* _What the task asks_:
With pictures left out, please repeat word for word the lines from the one containing "Instruction: Open the blue App Store icon" through the end of the records.

[[ Material provided open ]]

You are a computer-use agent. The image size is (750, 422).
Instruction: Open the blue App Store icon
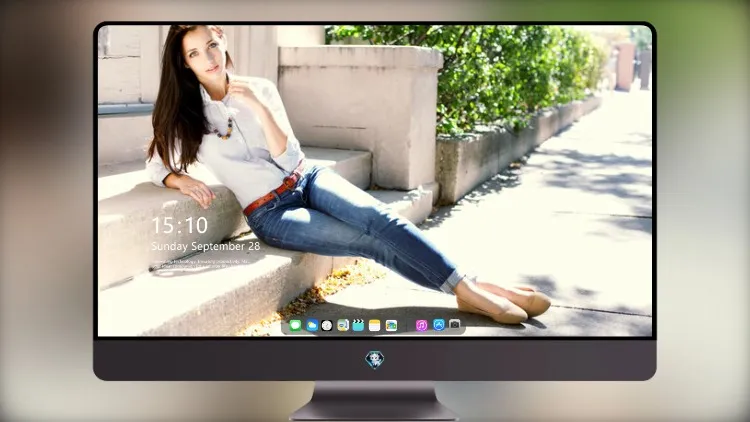click(439, 325)
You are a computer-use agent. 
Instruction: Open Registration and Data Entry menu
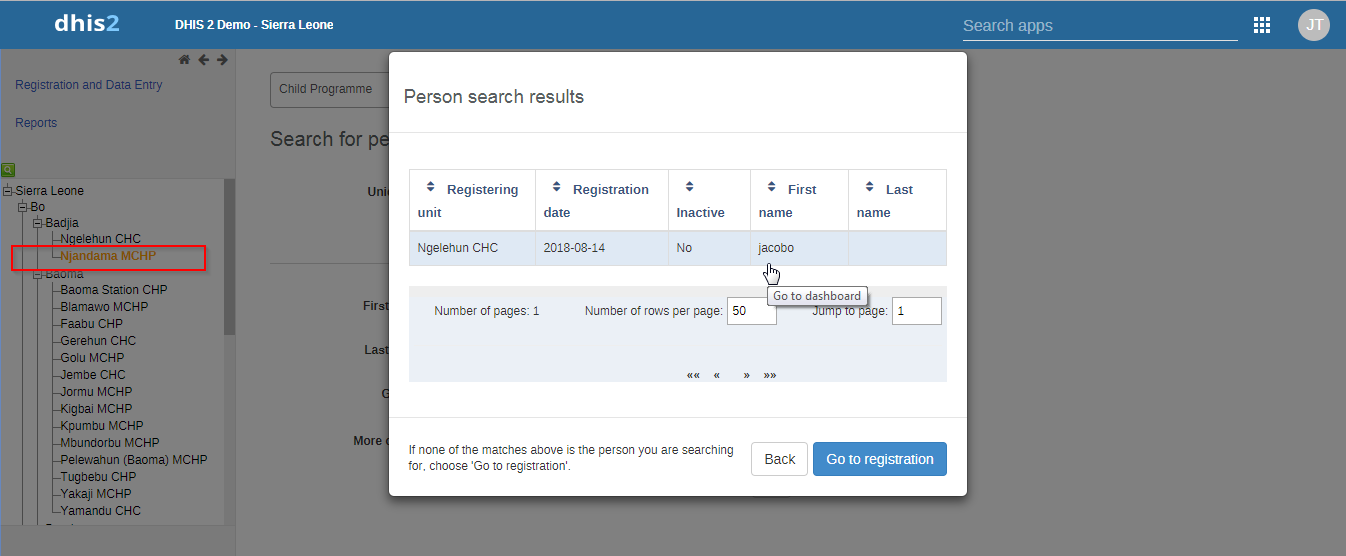89,85
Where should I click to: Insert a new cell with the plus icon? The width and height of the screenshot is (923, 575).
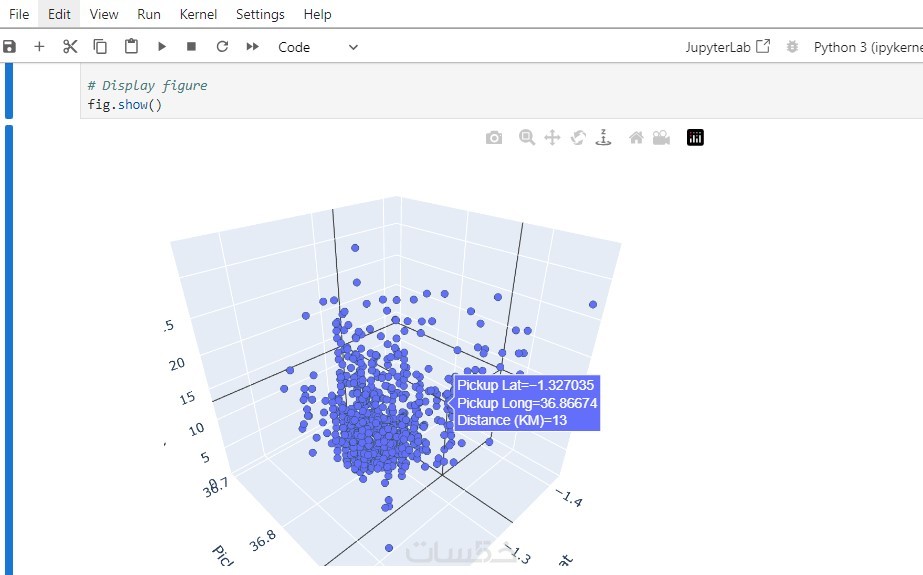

[[ Material provided closed ]]

* _Response for this exercise_:
Instruction: Open the blue App Store icon
click(439, 325)
You are a computer-use agent. 
Instruction: Open Registration and Data Entry menu
89,85
Where should I click to: Insert a new cell with the plus icon? The width and height of the screenshot is (923, 575).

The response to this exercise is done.